The real estate industry is a delicate balance of supply and demand. When one is higher than the other, someone could be at a disadvantage in the home-selling process, but how do you know who has the upper hand?
What is a Seller’s Market?
A seller’s market is a real estate market where demand is higher than supply or there are more people looking to buy homes than there are homes up for sale. In a seller’s market, sellers tend to have an advantage as multiple buyers compete for a limited number of properties. Buyers may end up in a bidding war and often do not have as much negotiating power.

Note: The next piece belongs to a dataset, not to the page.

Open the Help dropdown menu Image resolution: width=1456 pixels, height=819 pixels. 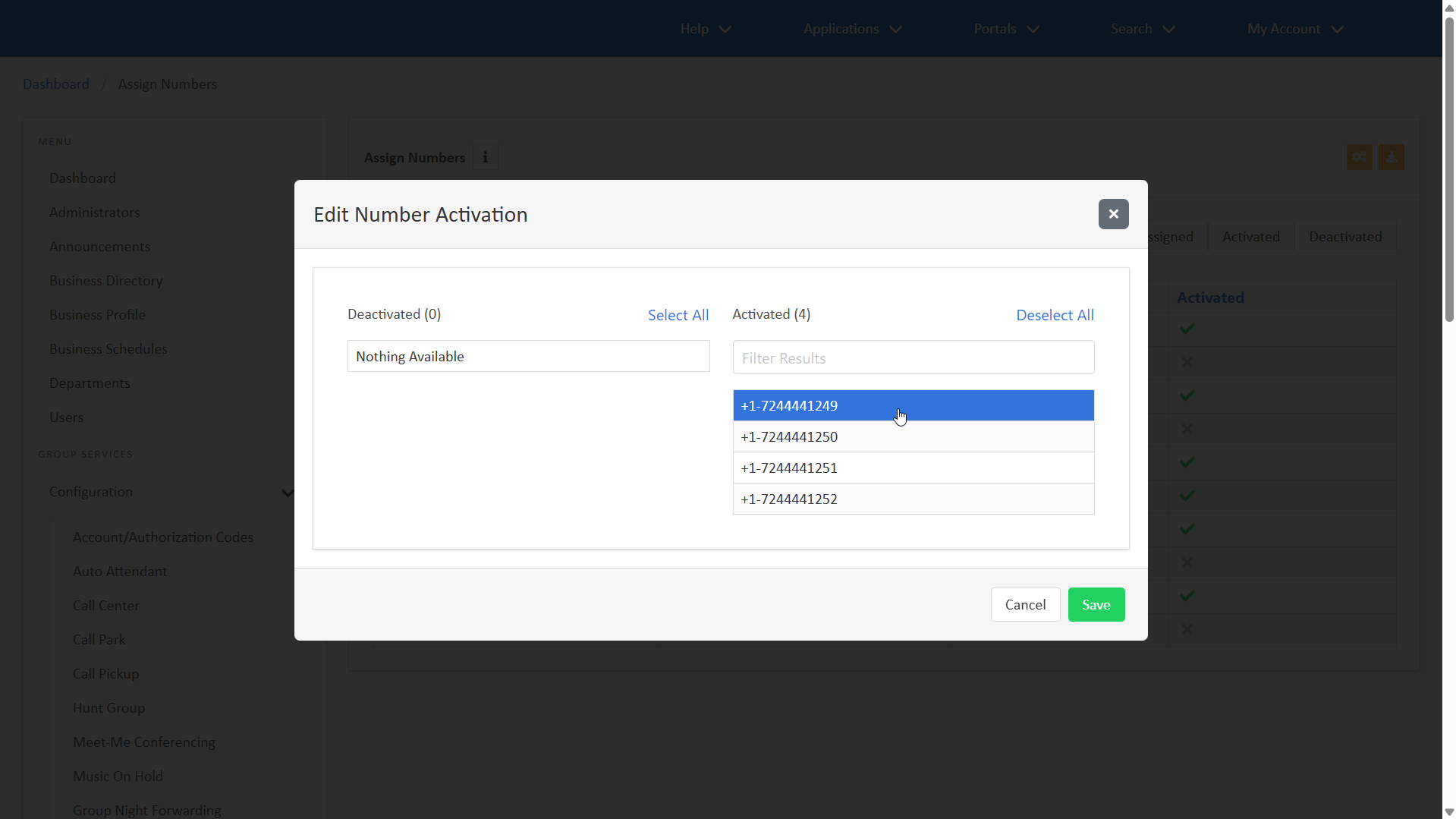click(705, 29)
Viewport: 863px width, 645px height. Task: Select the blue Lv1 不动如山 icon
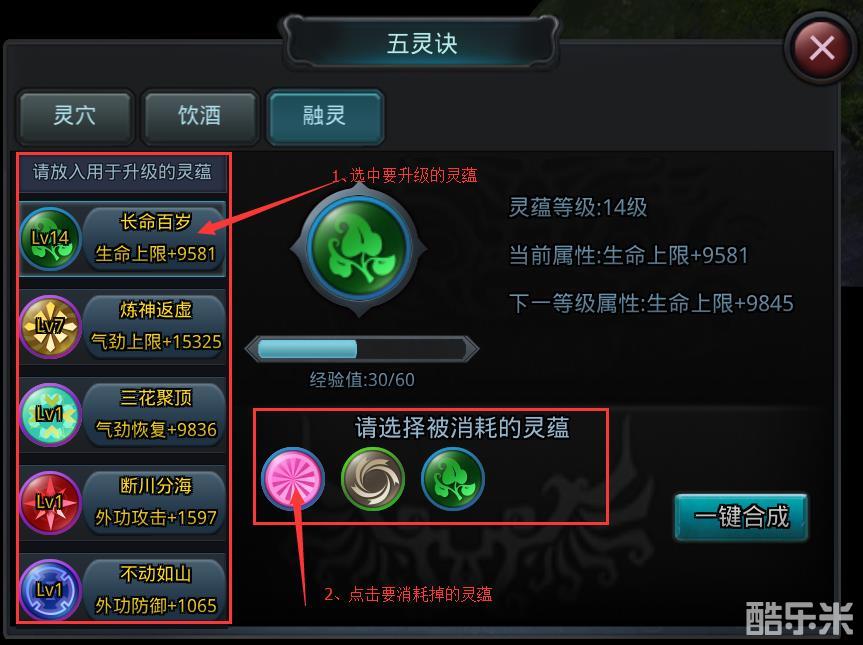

Some key characteristics of a seller’s market can include:
Low housing inventory
Higher sale prices
Less time on the market
What is a Buyer’s Market?
A buyer’s market is a real estate market where demand is lower than supply or there are fewer people looking to buy a home versus the number of homes available for sale on the market. This type of market tends to favor buyers as sellers are forced to compete for interested buyers. As a result, sellers may need to make more compromises in order to get their houses sold.
Some key characteristics of a buyer’s market can include:
More homes on the market
Lower sale prices
Longer time on the market
How to Determine A Buyer’s Market vs. Seller’s Market?
The real estate market depends on a variety of factors such as the economy, season, location, and more. Because of all these factors, there are natural fluctuations. There can be drastic changes from year to year as well as sometimes even day to day. Different cities can also have vastly different trends, so trying to keep up can be overwhelming.
While a lot is going on, there are some key differences between buyer’s and seller’s markets and ways to recognize which market you are currently in. Some important factors are:
Days on the Market – When homes are flying off the market in a few days, it is typically an indicator of a seller’s market. If homes sit on the market for several weeks or even months, it is often a sign of a buyer’s market. You can typically find the number of days on the market online.
Prices – If homes in your area are being sold for more than the asking price or the house price seems high, it is likely a seller’s market. In contrast, if homes are sold for less than their asking price or the house price was reduced, it is likely a buyer’s market. Look at the sale price of properties in your area as well as the price history to get a better understanding of how these numbers compare.
Number of Homes on the Market – Fewer homes on the market typically mean more competition among buyers and a seller’s market. On the other hand, if there is a surplus of homes available, it is usually a buyer’s market. Check to see how many listings there are in your area for a better idea of the number of homes on the market.